Abstract

Introduction Type II phalangeal neck fractures are defined as displaced fractures with bone-to-bone contact at the fracture site. In the type II D subtype, the distal fracture fragment is thin. A review of the literature did not reveal any study investigating the outcome of management of these fractures.Patients and Methods This is a retrospective study of 20 consecutive children with type II D phalangeal neck fractures treated over the past 4 years. Demographic data were reviewed. All cases were managed according to the preset stepwise algorithm. The outcome of management at final follow-up was documented using Al-Qattan’s grading system.Results The mean age was 30 months (range 12–80 months). There were 12 males and 8 females. The mean follow-up was 2 years (range 7 months to 3 years).
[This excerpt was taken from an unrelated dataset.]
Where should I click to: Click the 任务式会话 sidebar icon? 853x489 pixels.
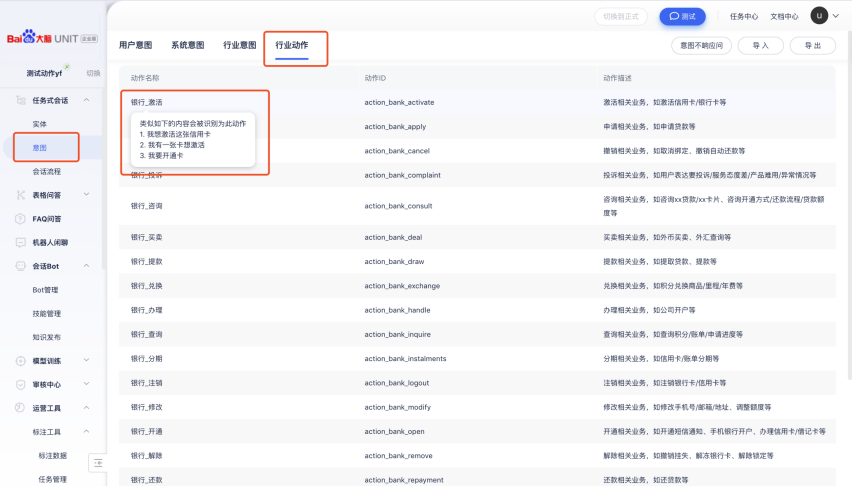[21, 100]
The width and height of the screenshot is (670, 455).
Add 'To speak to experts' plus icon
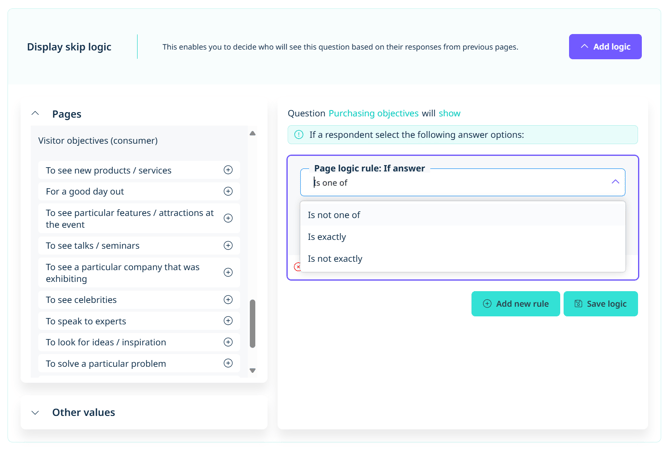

The largest two categories within the management algorithm were patients with minimally displaced fractures treated conservatively (n = 8) and those with displaced fractures treated with closed reduction and percutaneous K-wire fixation (n = 9). Fischer exact test was used to compare the outcome in these two groups and the p value was significant (p = 0.015), indicating a significantly better outcome in the former group.Conclusion Several conclusions were made from the study. Type II D of phalangeal neck fractures tend to occur in young children and the majority involve the middle phalanx. The thinness of the distal fracture fragment makes standard techniques of closed reduction more difficult. However, flexion of the proximal and distal joints appears to be effective in reducing dorsally displaced type II D fractures by closed means. Finally, a more conservative approach to minimally displaced type II D fractures results in a better outcome compared with closed reduction and percutaneous K-wire fixation.